Finding new strategies to treat behavioral deficits associated to neurofibromatosis type 1

COTELLA, EVELIN M.; SALAZAR, ROSA; GONZALEZ, L. SOFIA; RENEAU, KASSIDY; FISHER, AUSTEN A.; RAUT, NAMRATA G.R. ; JANKOWSKI, MICAHEL P. ; ROBINSON, J. ELLIOTT

San Diego

Congreso; Society for Neuroscience; 2022

Rasopathies are a family of genetic conditions characterized by aberrant amplification of the Ras/mitogen activated protein kinase (MAPK) signaling cascade. Neurofibromatosis type 1 (NF1) is an autosomal dominant Rasopathy caused by haploinsufiency of the NF1 gene, which codes for neurofibromin – a negative regulator of activated Ras. Symptoms of NF1 include increased risk for benign or malignant tumorigenesis, musculoskeletal abnormalities, hyper-pigmented macules, and cognitive deficits. Often, patients also present pain hypersensitivity. Cognitive symptoms of NF1 include impaired executive functioning, autistic features, speech and language delays, attention deficits, hyperactivity, and impulsivity.
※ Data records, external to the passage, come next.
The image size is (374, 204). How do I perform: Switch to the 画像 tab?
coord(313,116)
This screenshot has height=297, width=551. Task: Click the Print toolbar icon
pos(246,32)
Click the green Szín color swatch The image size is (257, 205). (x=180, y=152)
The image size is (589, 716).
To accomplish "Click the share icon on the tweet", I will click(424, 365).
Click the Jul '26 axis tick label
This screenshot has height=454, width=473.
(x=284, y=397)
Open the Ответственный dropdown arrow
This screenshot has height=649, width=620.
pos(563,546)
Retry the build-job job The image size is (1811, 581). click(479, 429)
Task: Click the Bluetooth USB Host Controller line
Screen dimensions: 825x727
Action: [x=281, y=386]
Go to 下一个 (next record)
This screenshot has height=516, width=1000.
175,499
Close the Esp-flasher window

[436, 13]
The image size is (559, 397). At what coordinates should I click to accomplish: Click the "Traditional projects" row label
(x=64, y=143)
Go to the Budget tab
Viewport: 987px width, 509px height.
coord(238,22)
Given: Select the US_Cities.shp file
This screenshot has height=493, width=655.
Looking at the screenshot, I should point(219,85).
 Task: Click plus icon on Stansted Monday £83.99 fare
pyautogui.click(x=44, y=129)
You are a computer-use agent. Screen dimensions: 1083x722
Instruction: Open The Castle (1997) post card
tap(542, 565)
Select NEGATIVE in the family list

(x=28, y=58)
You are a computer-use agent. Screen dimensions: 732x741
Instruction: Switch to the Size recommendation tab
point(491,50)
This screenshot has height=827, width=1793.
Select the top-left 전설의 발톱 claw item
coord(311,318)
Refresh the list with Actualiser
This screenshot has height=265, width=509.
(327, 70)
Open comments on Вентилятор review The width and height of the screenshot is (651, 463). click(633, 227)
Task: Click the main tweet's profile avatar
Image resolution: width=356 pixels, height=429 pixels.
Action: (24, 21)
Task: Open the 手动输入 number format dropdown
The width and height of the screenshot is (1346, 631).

Based on work in rodent and fly models, the pathophysiology of behavioral and cognitive symptomatology may involve Ras-evoked excitation/inhibition (E/I) imbalance, as well as perturbations in neural circuits that release dopamine. Targeted gene therapies are a promising approach to treating these sequelae, as the expression of therapeutic proteins may be restricted to neural or glial populations of interest using unique gene regulatory elements or cell type-specific promoters/enhancer elements. Our lab has focused on identifying behavioral abnormalities in a mouse model of NF1 (Nf1+/- C57Bl/6J:129sv/J mouse) with the ultimate goal of designing viral vectors that can be administered systemically to reverse these effects. Using new adeno-associated viral vectors (AAVs) that can target populations of interest in the central and peripheral nervous system after intravenous injection, we screened AAV-encodable transgenes capable of therapeutically modulating Ras-MAPK signaling in NF1 haploinsufficient cells in vitro and in vivo, to correct behavioral and cellular phenotypes in NF1 model mice. These phenotype include alterations in cellular morphology in primary culture of embryonic hippocampal neurons and behavioral alterations such as fragmented grooming behavior, reduced psychomotor activity under bright light, and increased pain sensitivity assessed in the mechanical conflict-avoidance test. This work will provide important initial preclinical evidence for the utility of AAV-based gene therapies in the treatment of NF1 in non-oncological related symptoms.